Encryption at rest with our own keys - Manage alert and shutdown parameters
It would be interesting to improve the encryption at rest feature in order to be able to define the alert parameters in case of unavailability of the key as well as the delay before a Replica Set fails.
for example. I want to be alerted if my key is not available x times in the last 10 minutes and stop the replica game after 60 minutes if the situation is not resolved. This makes it possible for the support team to take corrective action without causing downtime.
-
Geoffrey commented
Bonjour MongoDB,
We again had a problem with encryption at rest on one of our MongoDB Atlas clusters. After a rotation of the secret for access to the encryption keys, one of the nodes of a recluster did not go up. No alerts available in MongoDB Atlas to monitor this are available. We don't even have an event that indicates this problem to us.
We receive an email (which is not a good reliable monitoring method for us) from MongoDB informing us of the problem (ISSUE REFERENCE: PROACTIVE-57330).
We opened a support ticket after reading this message 24 days after receiving it. You must be able to monitor this type of incident via alerting in order to capture this type of problem as early as possible and avoid a production incident.

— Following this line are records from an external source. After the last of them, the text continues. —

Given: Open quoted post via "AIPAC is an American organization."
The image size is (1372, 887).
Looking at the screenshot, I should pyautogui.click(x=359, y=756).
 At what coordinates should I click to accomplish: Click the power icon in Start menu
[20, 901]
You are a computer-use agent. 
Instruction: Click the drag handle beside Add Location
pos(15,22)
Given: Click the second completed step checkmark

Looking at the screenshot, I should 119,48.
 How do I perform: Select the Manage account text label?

See our ticket for this occurrence of the problem.
-
Geoffrey commented
Hello MongoDB,
We have a problem last week with Encryption at rest. MongoDB was not able to reach our Key Manager on Azure even it was available. MongoDB decide to shutdown our cluster for 3 hours. Do you plan to prioritize this feature request. Dont have this can compromize the usage of MongoDB in production.
See ticket: 00859378: Encryption at rest using Key stored in KeyVault failed
-
Guillaume commented
Currently if the encryption key is not available, Atlas send an alert by email to the project owner. This alert is a default one and is not accessible in the Atlas Alert configuration. We would like the possibility to setup this alert so we can send it on Pager Duty or any other alerting system. And like the feature request said, it would be awesome if the cluster does not get shutdown right away so we have time to fix the issue.